PLO No
Ever since coming home from NYC, I'd had yesterday circled in red on my calendar. At least, I suppose if I had a calendar I might have circled it in red. That's what people used to do when they had calendars, yes? Anyway, there was a $340 PLO tournament at Caesars for the WSOP-C that I wanted to play.
Now long-time readers probably know my feelings about the Caesars poker room, which are: I fucking hate it. I've never had a good experience there other than winning the blogger tourney in 2006. But they W-2G'ed me for that $2200 win (wtf) so even that was tarnished.
Live PLO tourneys aren't that easy to come by and I figured the field would be somewhere around 100 players. It was enough to overcome my aversion to the room. I rocked up to the window at 3:50pm yesterday for the 4pm start and asked how many players were registered.
"Nine."
"Nine? Like, the single digit nine?"
"Yes, nine. No wait. Sorry, I'm looking at the wrong number. It's 24."
24 players is better than 9 players but it is not a tournament. It's a 3-table SNG. I hated to waste the trip to the Strip so I grabbed a copy of Bluff from the magazine rack by the entrance to the poker room while waiting things out. It was unlikely the field would grow that much by the start, but there was no sense in leaving yet. By the time SUAD was called, 35 players had registered.
They started playing 6-handed, intending to fill in the empty seats with late registrations. The time period for which, by the way, was the first three 40-minute levels. If anyone can explain to me why a $340 tournament needs two hours of late registration, they should be doing more important things with their lives than reading this blog. Maybe start by ending world hunger.

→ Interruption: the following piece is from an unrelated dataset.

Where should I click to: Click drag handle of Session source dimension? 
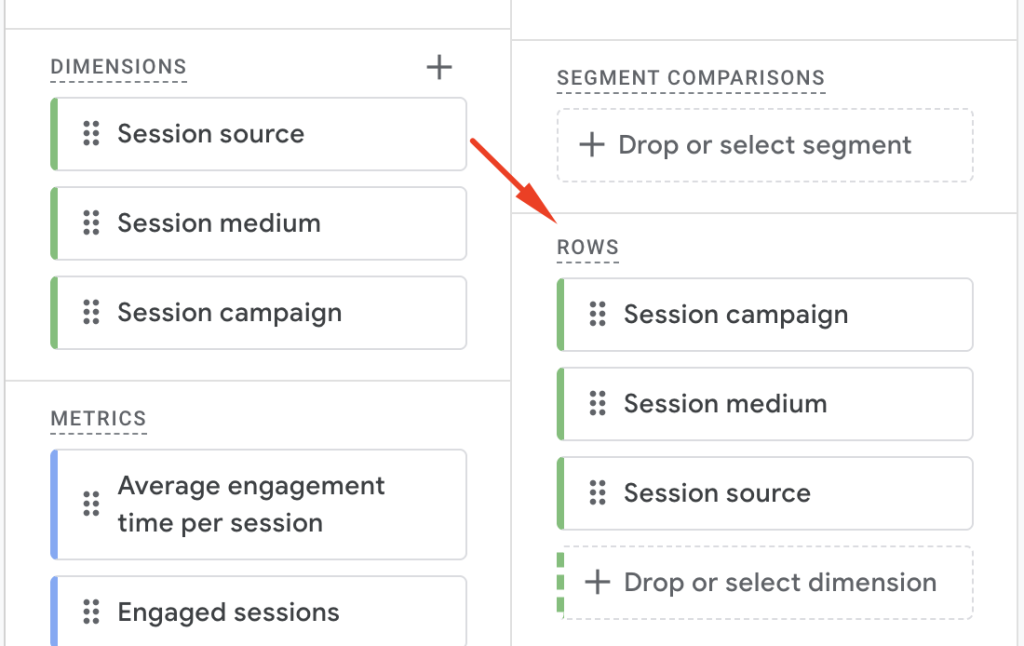91,134
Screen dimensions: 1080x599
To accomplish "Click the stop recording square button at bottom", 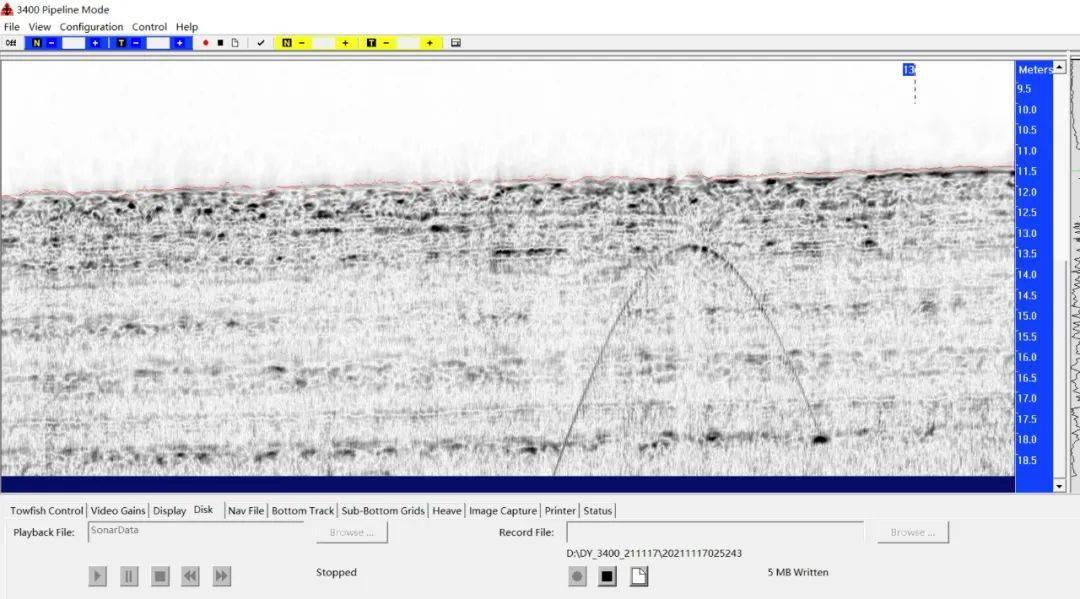I will point(607,576).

Another twenty-five minutes went by, with the field reaching 50 players. Now or never. Even though the field was about half the size I was expecting, I decided "what the hell" and went to the cage to register. Andreas Hoivold got in line behind me. The cashier took my cash but then was having trouble finding me a seat. A few minutes went by. Nothing. A floor finally came to the cage and told me, "You'll be the first alternate."
Say what now?
The field had grown to six 9-handed tables and apparently six 9-handed tables it would stay. If I wanted to play I was going to have to wait for someone to bust, a pretty dumb thing since (let me remind you) there were only 54 players in the field.
I asked for, and received, my buy-in back. Sure, given that it's PLO I probably wouldn't have had to wait all that long. But in light of my past experiences at Caesars the whole thing rankled me. It was another example of the epic-fail that permeates the Caesars poker room on a regular basis.